A paralytic had been taking the curative waters of Tunbridge Wells for twenty years, when the spark touched him and cured him of his terrible infirmity.
Lightning has sometimes worked marvels on the blind, deaf, and dumb, to whom it restores sight, hearing, and speech.
A man who had the whole of his left side paralyzed from infancy was struck in his room on August 10, 1807. He lost consciousness for twenty minutes, but after some days he gradually and permanently recovered the use of his limbs. A weakness of the right eye also disappeared, and the invalid could write without spectacles. On the other hand, he became deaf.
Indeed, if we are to believe stories which appear to be authentic, a cold, a tumour, and rheumatism have been cured by lightning. We have given an example in our first chapter.
It is impossible to explain in what manner the subtle fluid accomplishes these wonderful cures. Are they to be attributed to the shock, to a general upheaval which brings back the circulation to its normal course?
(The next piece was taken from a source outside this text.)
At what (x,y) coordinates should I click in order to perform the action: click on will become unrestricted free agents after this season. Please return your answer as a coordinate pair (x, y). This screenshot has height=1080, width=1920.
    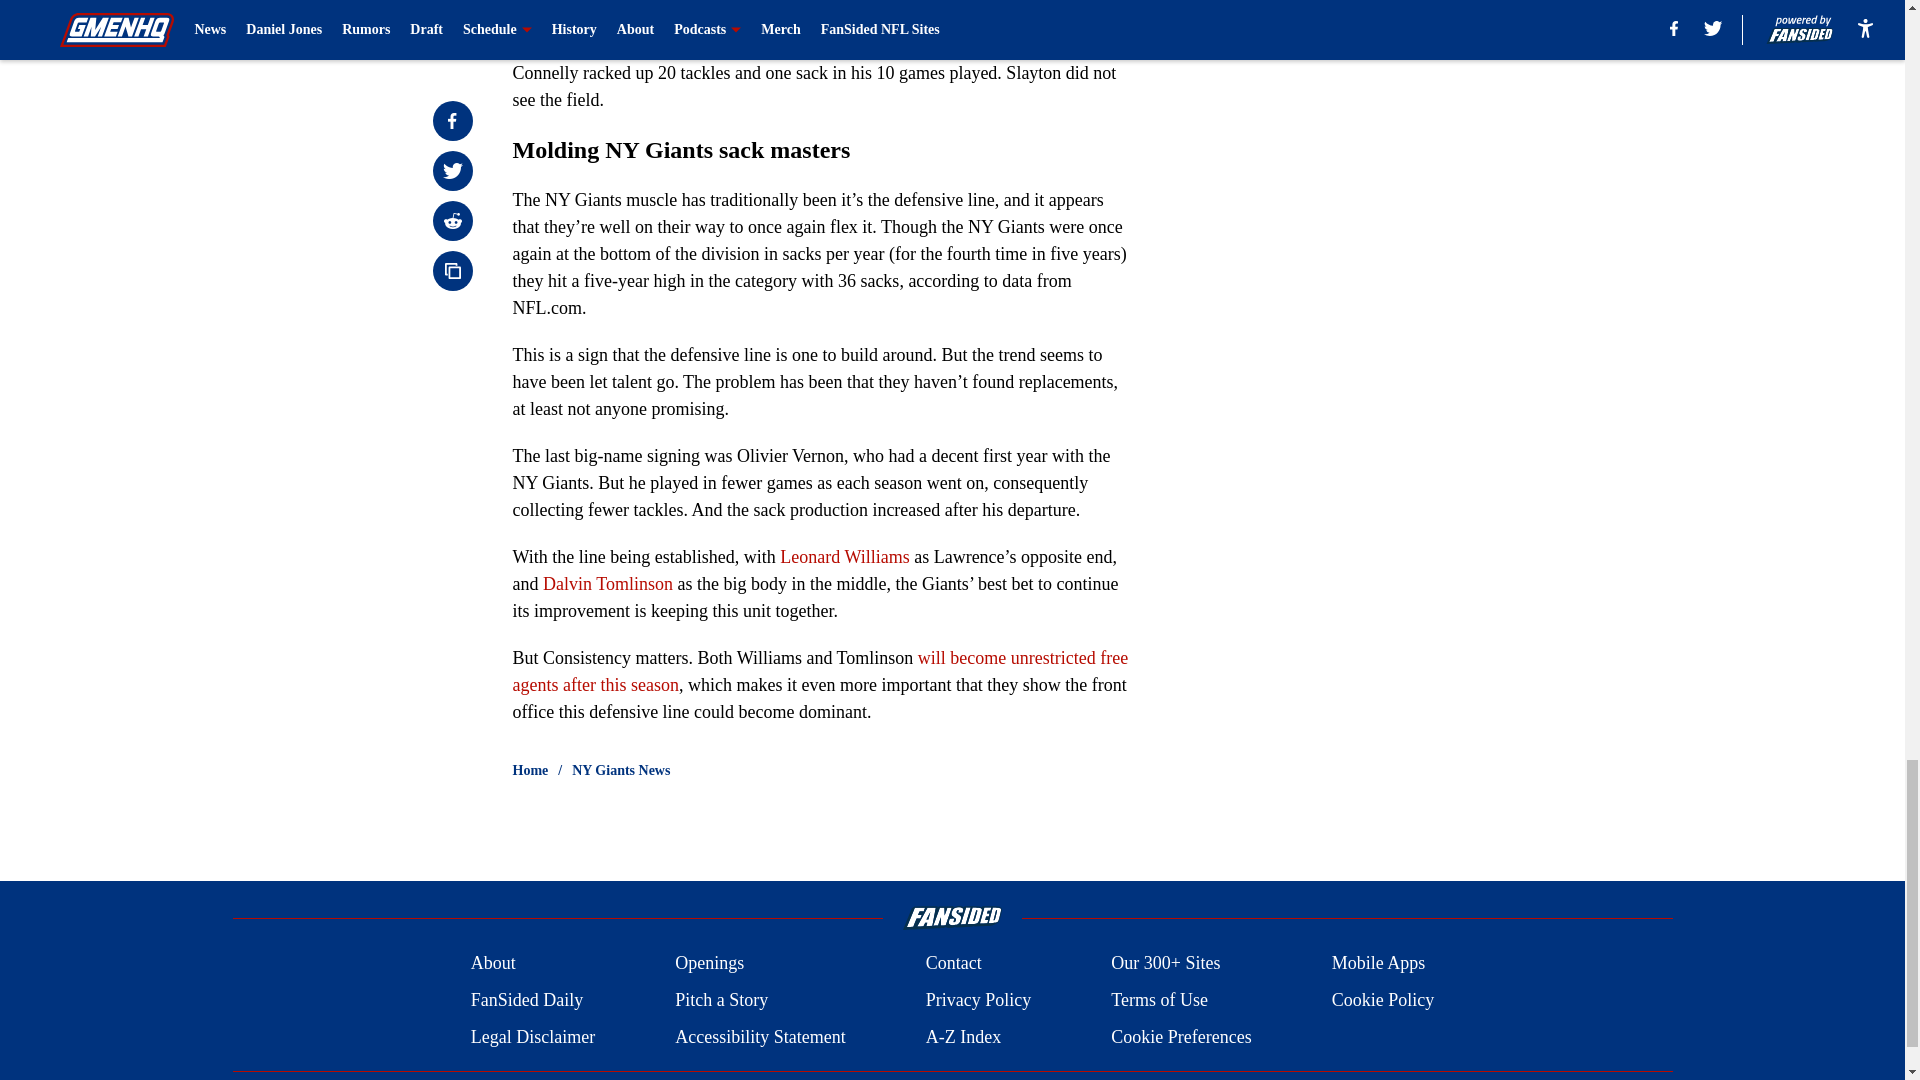
    Looking at the image, I should click on (820, 672).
Or are we to attribute to the electric substance—still unknown to physicians and physiologists—an action capable of overcoming the most inveterate evils?
The science of Therapeutics already makes excellent use of the electricity of the machines. Can we, then, marvel much that lightning should rival our feeble electric resources? No! What a number of services might it not render if it were not for its mad independence! What an amount of lost power there is in the gleam of lightning!
As a matter of fact, we owe no gratitude to lightning. There are too many miseries for a few happy results. The balance is really too unequal.
Some lightning strokes have proved veritable disasters, on account of the number of the victims and the havoc which has been caused.
The most extraordinary of these are the following:—
On a feast-day lightning penetrated into a church near Carpentras. Fifty people were killed or wounded or rendered imbecile.